Input data —
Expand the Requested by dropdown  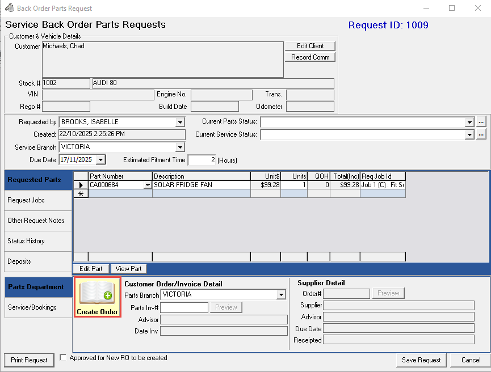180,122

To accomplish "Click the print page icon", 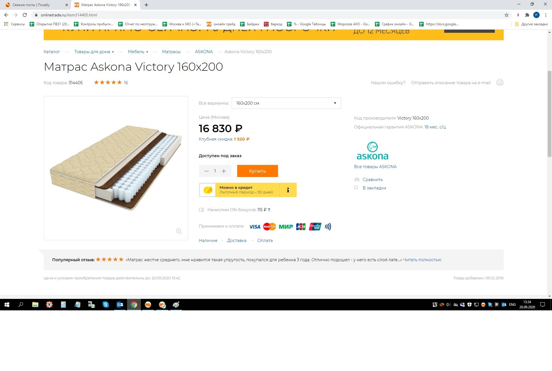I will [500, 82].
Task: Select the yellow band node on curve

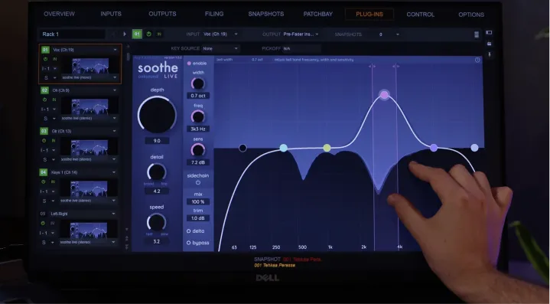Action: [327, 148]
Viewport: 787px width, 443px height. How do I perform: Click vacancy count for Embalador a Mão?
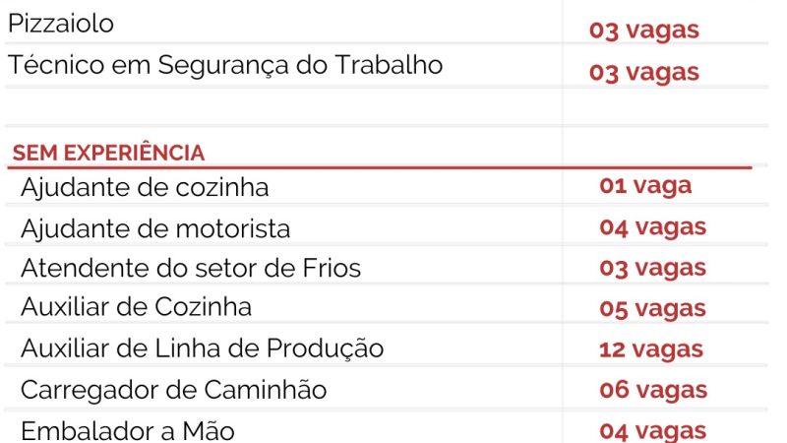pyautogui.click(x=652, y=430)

Your assignment —
The expected answer is the lines from the one that has "Viewport: 787px width, 443px" to the end of the listing, transcribed exactly, with pictures left out and no other line added.

Answer space —
Viewport: 787px width, 443px height. How do I perform: Click vacancy count for Embalador a Mão?
pyautogui.click(x=652, y=430)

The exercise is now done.